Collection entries
--------------------------------
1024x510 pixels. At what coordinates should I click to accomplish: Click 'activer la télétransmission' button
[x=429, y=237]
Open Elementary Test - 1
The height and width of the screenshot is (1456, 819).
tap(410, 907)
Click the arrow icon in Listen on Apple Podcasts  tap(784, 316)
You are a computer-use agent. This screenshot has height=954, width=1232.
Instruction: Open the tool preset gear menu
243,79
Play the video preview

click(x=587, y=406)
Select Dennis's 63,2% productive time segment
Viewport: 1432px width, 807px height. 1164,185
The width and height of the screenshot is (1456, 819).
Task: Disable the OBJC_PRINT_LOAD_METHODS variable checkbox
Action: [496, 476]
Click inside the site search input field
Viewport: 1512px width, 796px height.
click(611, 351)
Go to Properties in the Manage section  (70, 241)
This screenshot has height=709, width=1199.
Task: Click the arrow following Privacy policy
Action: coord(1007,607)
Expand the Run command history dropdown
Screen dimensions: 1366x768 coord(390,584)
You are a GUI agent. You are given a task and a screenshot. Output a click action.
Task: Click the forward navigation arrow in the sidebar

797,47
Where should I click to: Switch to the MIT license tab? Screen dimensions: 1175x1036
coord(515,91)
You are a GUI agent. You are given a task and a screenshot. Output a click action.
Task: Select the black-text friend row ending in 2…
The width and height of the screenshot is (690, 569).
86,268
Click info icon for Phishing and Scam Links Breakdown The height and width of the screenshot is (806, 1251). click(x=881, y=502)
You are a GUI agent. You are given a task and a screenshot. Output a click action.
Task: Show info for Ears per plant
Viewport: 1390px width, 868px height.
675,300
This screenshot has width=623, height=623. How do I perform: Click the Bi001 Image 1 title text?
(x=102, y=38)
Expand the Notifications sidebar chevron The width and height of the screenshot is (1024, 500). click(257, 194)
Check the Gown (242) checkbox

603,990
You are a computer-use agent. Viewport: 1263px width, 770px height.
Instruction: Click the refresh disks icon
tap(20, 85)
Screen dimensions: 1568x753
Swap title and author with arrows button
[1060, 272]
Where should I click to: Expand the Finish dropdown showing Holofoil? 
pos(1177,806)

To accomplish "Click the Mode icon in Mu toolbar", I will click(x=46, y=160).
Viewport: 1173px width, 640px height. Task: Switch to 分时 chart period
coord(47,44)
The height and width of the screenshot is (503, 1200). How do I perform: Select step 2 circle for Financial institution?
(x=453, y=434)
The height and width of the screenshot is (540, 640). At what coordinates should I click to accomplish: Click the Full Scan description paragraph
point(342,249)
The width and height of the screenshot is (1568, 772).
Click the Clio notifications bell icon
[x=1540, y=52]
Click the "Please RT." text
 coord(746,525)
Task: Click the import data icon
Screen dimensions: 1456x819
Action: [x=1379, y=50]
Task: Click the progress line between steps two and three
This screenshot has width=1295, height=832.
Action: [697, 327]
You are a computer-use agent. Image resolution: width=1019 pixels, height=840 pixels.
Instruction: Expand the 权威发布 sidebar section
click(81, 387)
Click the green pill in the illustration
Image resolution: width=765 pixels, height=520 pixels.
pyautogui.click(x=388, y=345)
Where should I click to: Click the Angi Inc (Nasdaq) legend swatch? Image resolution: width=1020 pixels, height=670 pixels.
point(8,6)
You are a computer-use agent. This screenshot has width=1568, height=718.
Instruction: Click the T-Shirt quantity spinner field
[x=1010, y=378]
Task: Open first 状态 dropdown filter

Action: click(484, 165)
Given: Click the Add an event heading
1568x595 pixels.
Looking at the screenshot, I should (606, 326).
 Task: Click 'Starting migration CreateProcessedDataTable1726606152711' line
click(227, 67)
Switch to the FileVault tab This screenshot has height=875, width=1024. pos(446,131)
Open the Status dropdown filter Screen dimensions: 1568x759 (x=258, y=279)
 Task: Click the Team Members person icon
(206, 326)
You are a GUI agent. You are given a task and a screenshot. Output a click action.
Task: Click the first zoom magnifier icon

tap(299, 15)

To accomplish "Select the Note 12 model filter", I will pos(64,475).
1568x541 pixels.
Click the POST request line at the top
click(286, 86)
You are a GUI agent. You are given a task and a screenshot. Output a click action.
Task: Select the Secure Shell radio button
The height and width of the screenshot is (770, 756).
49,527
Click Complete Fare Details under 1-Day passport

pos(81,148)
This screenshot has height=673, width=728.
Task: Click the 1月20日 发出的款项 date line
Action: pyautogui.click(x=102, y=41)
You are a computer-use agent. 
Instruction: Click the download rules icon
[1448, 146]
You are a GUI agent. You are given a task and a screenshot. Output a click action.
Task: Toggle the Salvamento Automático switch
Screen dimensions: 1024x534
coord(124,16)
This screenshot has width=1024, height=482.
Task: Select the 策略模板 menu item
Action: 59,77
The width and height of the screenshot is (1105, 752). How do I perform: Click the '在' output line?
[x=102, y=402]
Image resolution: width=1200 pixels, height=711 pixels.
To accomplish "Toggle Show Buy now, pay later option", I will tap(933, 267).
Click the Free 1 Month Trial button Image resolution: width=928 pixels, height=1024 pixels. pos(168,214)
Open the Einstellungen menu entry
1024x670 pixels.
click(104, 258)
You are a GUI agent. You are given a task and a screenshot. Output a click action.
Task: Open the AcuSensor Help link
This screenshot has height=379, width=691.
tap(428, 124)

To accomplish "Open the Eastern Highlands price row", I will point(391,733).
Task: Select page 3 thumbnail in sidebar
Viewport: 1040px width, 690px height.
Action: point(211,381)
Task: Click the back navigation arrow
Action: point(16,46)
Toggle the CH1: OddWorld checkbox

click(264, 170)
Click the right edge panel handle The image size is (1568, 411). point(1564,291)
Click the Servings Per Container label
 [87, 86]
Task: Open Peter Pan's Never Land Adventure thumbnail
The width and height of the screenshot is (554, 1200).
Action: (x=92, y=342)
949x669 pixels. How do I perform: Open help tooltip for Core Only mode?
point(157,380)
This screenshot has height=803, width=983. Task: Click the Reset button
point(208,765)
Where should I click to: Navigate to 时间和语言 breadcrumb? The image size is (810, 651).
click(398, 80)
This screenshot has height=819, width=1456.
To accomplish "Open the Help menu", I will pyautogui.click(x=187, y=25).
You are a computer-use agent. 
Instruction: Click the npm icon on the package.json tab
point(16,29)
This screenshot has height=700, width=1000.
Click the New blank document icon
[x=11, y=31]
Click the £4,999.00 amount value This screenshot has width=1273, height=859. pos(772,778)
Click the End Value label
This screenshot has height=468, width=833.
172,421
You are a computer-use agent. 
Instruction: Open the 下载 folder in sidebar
--------------------------------
--- Task details ---
Beginning at the line that holds "Click the £4,999.00", reproduce each line of the records above down to and including the last one.

--- The completed task ---
Click the £4,999.00 amount value This screenshot has width=1273, height=859. pos(772,778)
Click the End Value label
This screenshot has height=468, width=833.
172,421
You are a computer-use agent. 
Instruction: Open the 下载 folder in sidebar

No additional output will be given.